화학공학소재연구정보센터
Journal of Physical Chemistry, Vol.98, No.51, 13489-13497, 1994
Structures and Energetics of F-(H2O)(N), N=1-3, Clusters from Ab-Initio Calculations
We have computed the optimal structures and harmonic vibrational frequencies of the F-(H2O)(n), n = 1-3, clusters at the MP2 level of theory. For the n = 2 and 3 cases, the minimum-energy configurations correspond to asymmetric structures where the ion sits outside the water cluster. The electronic energy difference between these configurations and the symmetric ones, in which the ion is completely surrounded by water molecules is, however, very small (0.5-1.5 kcal/mol). When zero-point vibrational energy corrections are included, the energy difference becomes negligible and, in the n = 3 case, it is reversed making the symmetric structure favorable by 0.1 kcal/mol.
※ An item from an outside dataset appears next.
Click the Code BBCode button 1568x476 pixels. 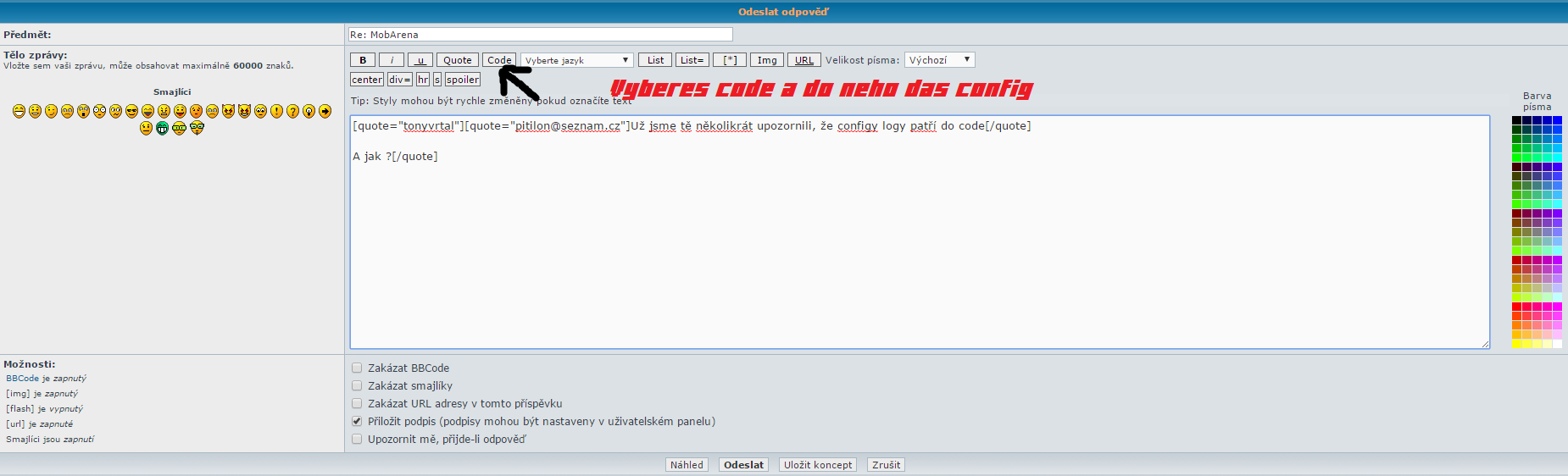(499, 60)
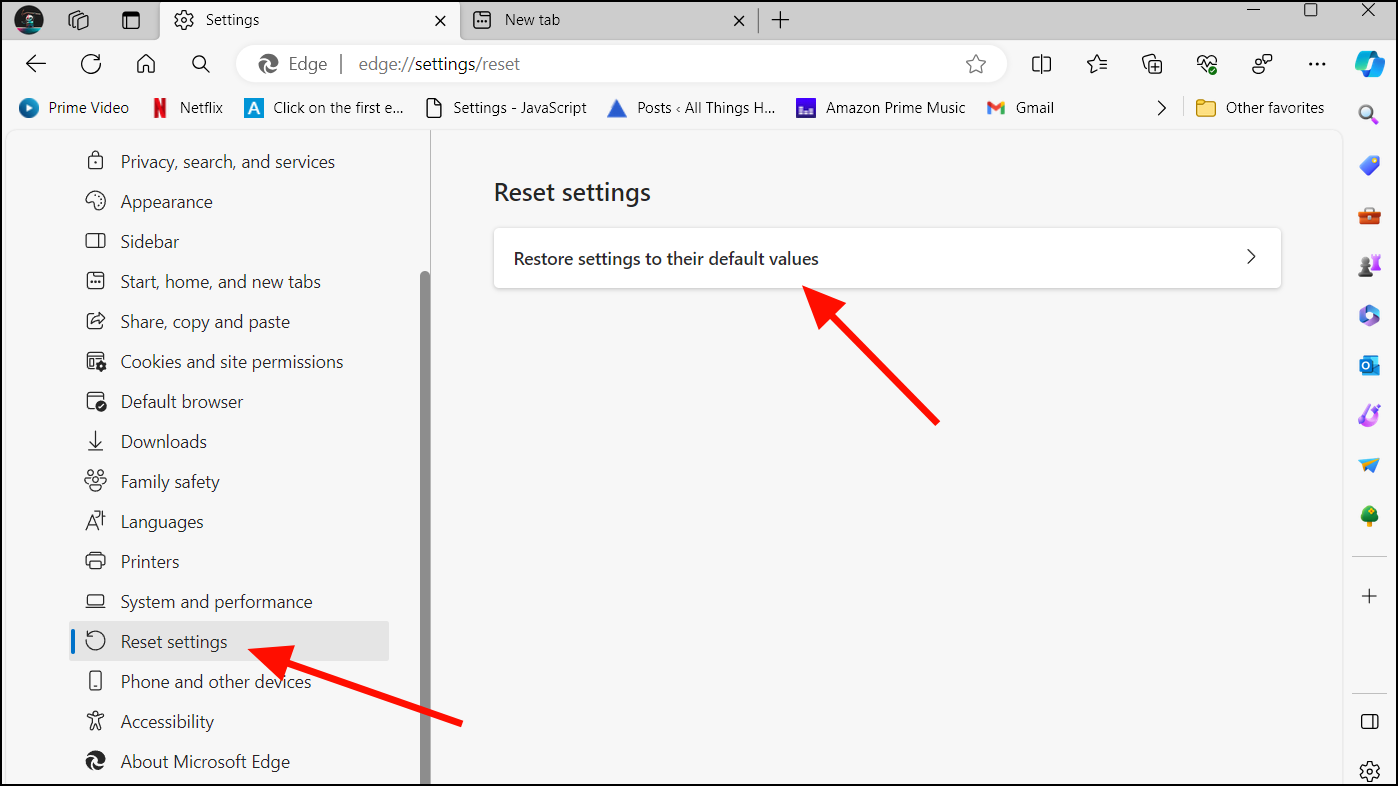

It is therefore concluded that the dynamical effects in addition to the static features of the potential energy surface are important in determining the most probable orientation of the water molecules around the ion. The energy differences between the critical points were analyzed in terms of the relative magnitudes of the second- and higher-order interaction energy terms. We have found that electron correlation is very important in the computation of accurate energy differences and many-body interaction energy terms, especially for the n = 2 and 3 cases.